Warranties and Disclaimers:
A. Both parties certify that they are authorized to enter this Agreement and will comply with all relevant laws and regulations in their performance. • B. The Provider guarantees it has the authority to provide the Calls and that this Agreement does not infringe on any other commitments.

Ownership and Use of Advertising Materials and Assets
a. Ownership: All advertising creatives, ad copy, owned and operated web assets, and any other materials created or used by LeClix, LLC for the purpose of advertising offers related to the Client's business, including but not limited to graphics, text, multimedia information, and proprietary software, are the exclusive property of LeClix, LLC. This includes any materials developed in collaboration with or provided by the Client for the purpose of executing advertising campaigns.

b. Prohibited Use:The Client is expressly prohibited from using, copying, replicating, distributing, altering, or creating derivative works from any part of the advertising materials and assets shared or created by LeClix, LLC, in part or in whole, without the explicit written consent of LeClix, LLC. This restriction applies during the term of this Agreement and indefinitely thereafter.

c. Confidentiality of Assets: The Client acknowledges that the advertising materials and assets provided by LeClix, LLC contain valuable trade secrets and confidential information. The Client agrees to maintain the confidentiality of all such materials and assets and to prevent any unauthorized use, disclosure, or dissemination thereof.

d. Remedies for Unauthorized Use: Any unauthorized use, replication, or misappropriation of advertising materials and assets by the Client will constitute a breach of this Agreement and infringement of LeClix, LLC's intellectual property rights, entitling LeClix, LLC to pursue all available legal remedies, including but not limited to injunctive relief, compensation for damages, and recovery of any profits made from such unauthorized use.

e. Return or Destruction upon Termination: Upon termination or expiration of this Agreement, the Client must cease all use of advertising materials and assets owned by LeClix, LLC and, at the discretion of LeClix, LLC, either return or destroy all such materials and assets in the Client's possession or control.

C. The Client assures its use of Calls will be lawful and in line with industry standards and that by entering this Agreement, it does not violate any other agreement. The Client also pledges to use all Call Data provided by the Provider in a legal manner, to comply with all applicable laws in fulfilling commitments to consumers, and to maintain adequate security measures to protect all provided data from loss or unauthorized access.

Indemnification: Each Party shall defend, indemnify, and hold the other and its officers, directors, employees, and agents harmless from any losses, damages, liabilities, expenses, and claims, including reasonable attorneys' fees, arising out of or related to their breach of this Agreement, violation of laws, or negligence. Specifically, the Client shall indemnify LeClix, LLC for losses arising from the Client’s use of Calls, content provision, and any claims related to the products or services offered by the Client. Immediate notification is required for any indemnifiable claim, with the indemnifying Party controlling the defense, subject to the indemnified Party's right to participate with its counsel.

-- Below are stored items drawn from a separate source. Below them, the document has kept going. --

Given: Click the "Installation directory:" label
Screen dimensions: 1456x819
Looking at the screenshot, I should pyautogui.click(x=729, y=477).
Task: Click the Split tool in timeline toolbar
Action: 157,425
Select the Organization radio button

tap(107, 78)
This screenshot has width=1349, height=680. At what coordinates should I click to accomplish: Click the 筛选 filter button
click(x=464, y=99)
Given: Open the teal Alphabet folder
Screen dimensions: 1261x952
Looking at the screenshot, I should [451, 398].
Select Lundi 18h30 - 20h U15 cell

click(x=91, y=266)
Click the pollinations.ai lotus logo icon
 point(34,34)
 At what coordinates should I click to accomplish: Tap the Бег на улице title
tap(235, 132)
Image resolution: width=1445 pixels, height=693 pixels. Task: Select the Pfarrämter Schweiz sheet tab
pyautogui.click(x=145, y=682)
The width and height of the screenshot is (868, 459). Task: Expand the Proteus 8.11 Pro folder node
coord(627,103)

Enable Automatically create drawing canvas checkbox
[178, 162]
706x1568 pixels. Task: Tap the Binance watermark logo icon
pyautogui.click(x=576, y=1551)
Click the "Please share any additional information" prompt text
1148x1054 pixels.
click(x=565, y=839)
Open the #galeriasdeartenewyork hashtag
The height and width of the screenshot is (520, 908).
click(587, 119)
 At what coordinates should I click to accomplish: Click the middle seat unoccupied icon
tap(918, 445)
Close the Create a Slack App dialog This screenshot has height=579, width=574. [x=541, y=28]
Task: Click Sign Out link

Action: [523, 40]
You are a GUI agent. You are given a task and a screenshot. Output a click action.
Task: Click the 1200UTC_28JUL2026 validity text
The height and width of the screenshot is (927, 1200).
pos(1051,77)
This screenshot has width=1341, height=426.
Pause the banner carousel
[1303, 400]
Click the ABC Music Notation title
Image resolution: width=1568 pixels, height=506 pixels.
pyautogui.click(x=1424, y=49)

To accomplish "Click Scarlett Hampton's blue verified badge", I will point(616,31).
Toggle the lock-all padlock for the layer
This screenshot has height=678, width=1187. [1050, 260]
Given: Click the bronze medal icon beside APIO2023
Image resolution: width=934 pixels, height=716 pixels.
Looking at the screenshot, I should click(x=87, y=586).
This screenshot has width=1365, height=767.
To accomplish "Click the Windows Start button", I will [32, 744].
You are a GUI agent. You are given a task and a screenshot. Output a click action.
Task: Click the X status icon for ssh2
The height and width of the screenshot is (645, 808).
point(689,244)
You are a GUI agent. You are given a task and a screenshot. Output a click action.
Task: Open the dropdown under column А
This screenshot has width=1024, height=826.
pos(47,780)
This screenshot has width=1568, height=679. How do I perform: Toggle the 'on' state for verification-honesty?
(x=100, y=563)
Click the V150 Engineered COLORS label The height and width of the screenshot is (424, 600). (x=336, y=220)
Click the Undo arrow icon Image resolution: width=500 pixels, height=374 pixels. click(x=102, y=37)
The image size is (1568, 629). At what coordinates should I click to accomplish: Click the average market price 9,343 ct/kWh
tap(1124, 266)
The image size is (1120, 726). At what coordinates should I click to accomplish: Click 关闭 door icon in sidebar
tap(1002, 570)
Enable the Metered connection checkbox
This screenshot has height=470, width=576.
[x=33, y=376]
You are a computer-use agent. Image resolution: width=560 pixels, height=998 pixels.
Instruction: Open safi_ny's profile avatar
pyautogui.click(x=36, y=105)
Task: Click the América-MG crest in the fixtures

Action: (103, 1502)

Publicity: Neither Party will use the other's trademarks, service marks, or name without prior written consent for any publicity or marketing purposes. However, LeClix, LLC and its subcontractors are permitted to use the Client’s marks as necessary to fulfill the Services outlined in this Agreement and any applicable Request Forms.

Limitation of Liability: Neither Party will be liable for indirect, special, incidental, or consequential damages arising out of this Agreement. Each Party's total liability is limited to the amount paid by the Client to LeClix, LLC under the applicable Request Form(s). This limitation applies to the fullest extent permitted by law and survives despite any remedy's failure.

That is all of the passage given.